La ricostruzione più profonda e specifica è di Zapatero, che dice: durante la cena vi furono momenti di intensità difficili da dimenticare. Mi colpì in particolare che a un certo punto della discussione alcuni leader europei arrivarono a rievocare le offese ricevute nel dopoguerra. Fu solo un momento ma per un attimo sembrava che la drammatica divisione dell’Europa del secolo precedente facesse sentire le sue conseguenze. È un passaggio chiave.

Le ricostruzioni di Tim Geithner rievocano la tesi del vero o presunto complotto.

È un episodio non marginale. Sotto la regia francese di Cannes, la prima partita fu sulla Grecia e in particolare contro il referendum sull’euro ipotizzato dal premier Papandreu. La seconda partita riguardò in effetti l’intervento del Fmi in Italia. La discussione sull’Italia fu avviata in mattinata e chiusa nella notte. La posizione americana fu resa intelligente da una visione esterna all’Europa, ed è così sintetizzabile: abbiamo capito che la questione non è fare un referendum in Grecia ma fare un referendum sull’euro in Germania.

A questo punto, secondo Geithner la risposta del cancelliere fu: non posso superare i limiti imposti dalla Bundesbank. La risposta in realtà fu un’altra: non è colpa mia, non chiedetemi perchè, la nostra Costituzione l’avete scritta voi. Non ha parlato di Bundesbank, ma di Bundestag. Certamente tutto Cannes era organizzato per celebrare il successo di Sarkozy, e per portare a casa lo stop al referendum sull’euro in Grecia e l’ingresso del Fmi in Italia.

Dalle memorie di Zapatero a Geithner. Il quadro di quel che avvenne in quelle drammatiche settimane si va chiarendo.

Ricordo una mia lezione a Oxford. Al termine, una conversazione a tavola con un grande storico, tra l’altro anche storico dell’Italia. Gli dissi: mi si è aperto uno scenario quando ho letto Braudel a proposito della storia fatta sulle tendenze e sui numeri, sul respiro profondo della realtà. Mi disse: è stato così anche per me, ma ero troppo vecchio per cambiare stile. La storia di quei giorni e più in generale dell’euro merita una ricostruzione non antropomorfa, è una partita molto più profonda.

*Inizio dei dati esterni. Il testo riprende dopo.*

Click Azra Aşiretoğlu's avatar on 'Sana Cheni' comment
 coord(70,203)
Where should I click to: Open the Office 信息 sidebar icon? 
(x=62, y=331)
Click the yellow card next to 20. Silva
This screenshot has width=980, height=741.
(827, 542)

La crisi l’ho sempre rappresentata come una sequenza di mostri in un videogame. Il primo mostro è l’impatto dei subprime americani in Europa, nel 2008-2009, oggetto di investimento da parte delle banche della core europe. Perchè una banca investe in titoli tossici? Perchè ha bisogno di alti rendimenti. Non essendo solida, sconta un alto rischio con alti rendimenti. A oggi il bilancio dei titoli tossici in Europa è primo mostro che cuba 800miliari di interventi fatti con i bilanci pubblici, così che è evidente che i bilanci pubblici non sono stati la malattia ma la medicina.

Il secondo mostro è il contagio che arriva in Europa?
Dopo l’invenzione dell’euro, dal 2002 i biglietti alati volano per sciami nel sud e nel sud ovest, in un’atmosfera di euforia, senza alcuno controllo da parte della Bce. Questo enorme flusso di capitale a prestito impiegato ad alto rischio finanzia una fase storica, le Olimpiadi in Grecia, le piscine e le mercedes, cementificando le coste della Spagna al servizio di un progetto di seconda vita dei popoli del nord. Il Portogallo è come la Grecia, l’Irlanda diventa una portaerei per banche off shore.

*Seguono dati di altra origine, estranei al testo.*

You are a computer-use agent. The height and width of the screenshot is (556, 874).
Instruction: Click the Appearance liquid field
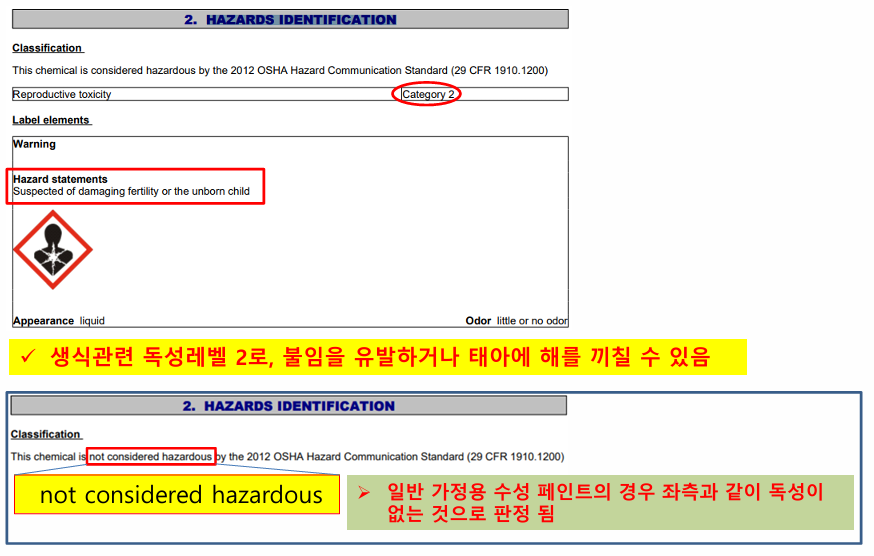59,321
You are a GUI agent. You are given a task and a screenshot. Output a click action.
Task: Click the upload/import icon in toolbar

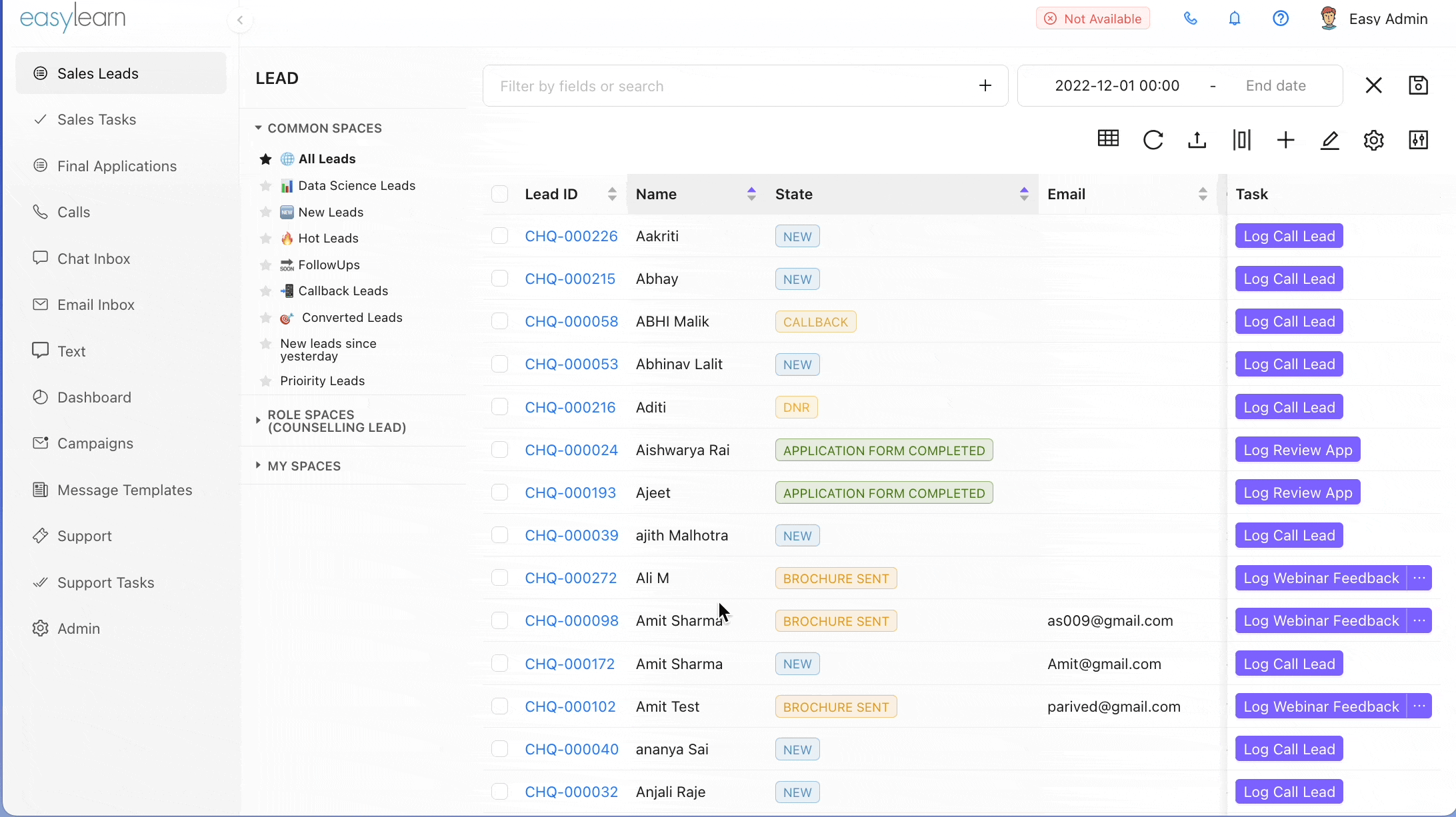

Quando esplode la crisi sovrana, ecco apparire il secondo mostro: se fallisce il debitore, fallisce anche il creditore, e le perdite non si fermano sui confini nazionali. Una perdita di centinaia di miliardi concentrati nei bilanci della core Europe. Questo è il punto di fusione. Si materializza il rischio di fusione dell’euro. A questo punto due linee politiche si confrontano: la prima trova sintesi nell’articolo di Juncker e Tremonti sul Financial Times: eurobonds, non si può fare più deficit che Pil, semestre europeo, solidarietà, fondo salva stati.

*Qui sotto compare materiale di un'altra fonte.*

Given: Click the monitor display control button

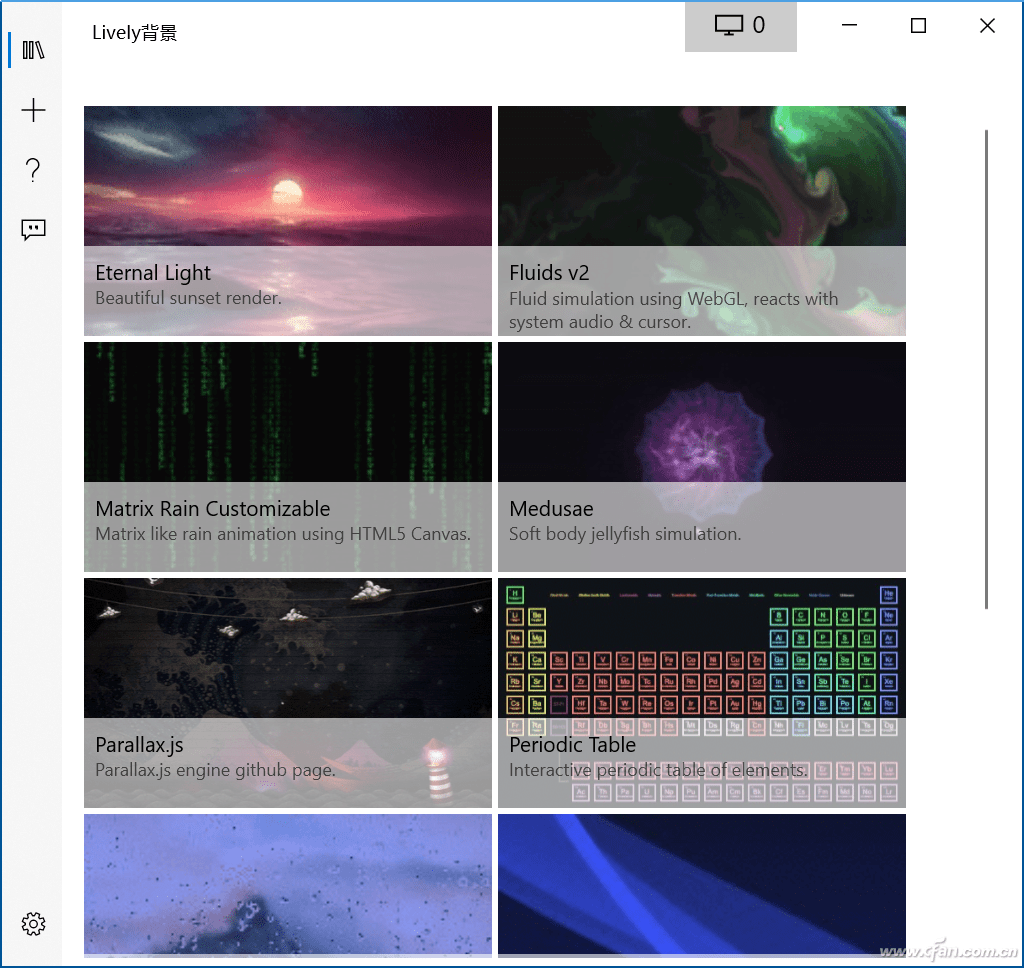Looking at the screenshot, I should click(x=740, y=26).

L’altra linea, che è quella del panico e del terrore dei tedeschi e dei francesi, che temono il loro crollo e premono per la trasformazione del fondo salva stati in fondo salva banche. A questo punto non aveva più senso per l’Italia contribuire al fondo in base al Pil, ma in base all’effettiva esposizione al rischio finanziario che non era sopra il 5%. Su questo avviene la rottura, questa è la causa della lettera della Bce

La crisi italiana e la crisi dell’euro. È un po’ come l’uovo e la gallina?
La realtà è che stavano saltando la Germania e la Francia. La vera prova del panico e del rischio di fusione dell’euro è che nel 2012 il sistema viene inondato di liquidità. Se il problema fosse stato solo l’Italia, non vi sarebbe stato bisogno di tale massiccia iniezione di liquidità. Il primo mostro è stato affrontato con i bilanci pubblici, il secondo stampando moneta. Che l’euro fosse sul punto di fusione già dal 2010 è assolutamente vero e per vizi simmetrici di Francia e Germania, da un lato, Grecia e Spagna dall’altro.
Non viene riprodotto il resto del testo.